Obviously, either a lot of people are being duped, or are happy to pay the booking fee. And the fact that a third of passenger fares income comes through a third party seller suggest that Trainline must be doing something right and contributing to the industry’s revenue recovery.
But, apart from cost savings, what is the secret to Trainline’s success? Two family members are enthusiastic Trainline App users, despite me having warned them that they have to pay a booking fee.
So, I asked them round, sat them down in the lounge, got out my notebook and tape recorder for some serious research.
And they both highlighted the convenience of the Trainline’s smartphone App. That said, when Chinese owned rival to Trainline, TrainPal, entered the UK market it assumed that UK travellers would reflect the Chinese market where the smartphone App is now the first choice for buying tickets.
They soon found out that this ‘smartphone first’ habit had still to sweep the UK and TrainPal had to set up a classic web-site as well. Perversely, web-sites highlight the advantages of using the App.
With apologies for only just catching up with the phenomenon of third party retailers, I would like to make just four points.
First, they will play an important role in driving revenue growth. As my family interview showed the combination of savings on fares plus the facilities within the App encourage travel by train – which is what is needed.
Second, with national coverage they make buying a ticket a relatively straightforward process for the general public, compared with the National Rail website which has to re-direct travellers to a TOC web-site. The value of their annual ticket sales suggests that they are meeting a genuine need.
Third, they flourish only because of the current Byzantine fares structure. This is unlikely to change anytime soon, whatever happens after this year’s election.
Roger’s blog
One of the original aims of e-Preview, now in its 18th year, was the ability to report developments since Informed Sources went to press.
As I am writing this, the latest news on the Derby closure story is that DfT has ‘approval in principle’ to support the run-on order for 10, Class 345 trains for the Elizabeth line.

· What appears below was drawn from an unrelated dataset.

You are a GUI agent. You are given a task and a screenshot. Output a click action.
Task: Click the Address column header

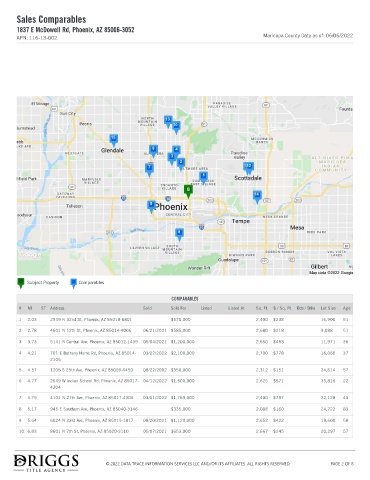pos(57,308)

However, this is dependent on development of a business case that represents ‘value for money for the taxpayer’.
The Transport Secretary claims that these 90 vehicles would be enough to keep Derby open until HS2 arrives in the factory floor in 2006.
All this followed a meeting with the Alstom Group CEO as well as Nick Crossfield. And the Minister was clearly playing hard-ball.
In the Green Signals podcast Nick said that if Derby remained open it could become the Alstom Group’s Centre for the design and development of the new Adessia EMU platform - successor to the Aventra which was also a Derby Design Office product. Sensibly, DfT now wants this commitment in writing, if not signed in blood.
Meanwhile, there are a couple of items in the Notebook at the end of the column worth noting. I mentioned last month that official data was now available for my chart of quarterly passenger revenue since January-March 2022. I’ve up-dated the chart, but this doesn’t affect the argument that revenue has plateaued in 2023-24.
I have also included a little table comparing the breakdown of Train Operators’ costs in 2023 with 2017. This shows the sources of cost savings and cost increases.
Then in the New Train Reliability Monitor I have two charts. One from the past showing Siemens Class 350/2 reliability growth alongside a shorter chart of Merseyrail’s Class 777 reliability over the first year in service.
This is another reminder, together with the lack of progress shown in my monthly new train reliability table, that some serious investigation of why the latest fleets are no match for their predecessors is overdue.
Anyway, while future rolling stock demand continues to dominate the news, my to-write-about list never seems to get any shorter. The question is not what to write about, but which of the potential topics is the most important, and interesting to Modern Railways’ readers.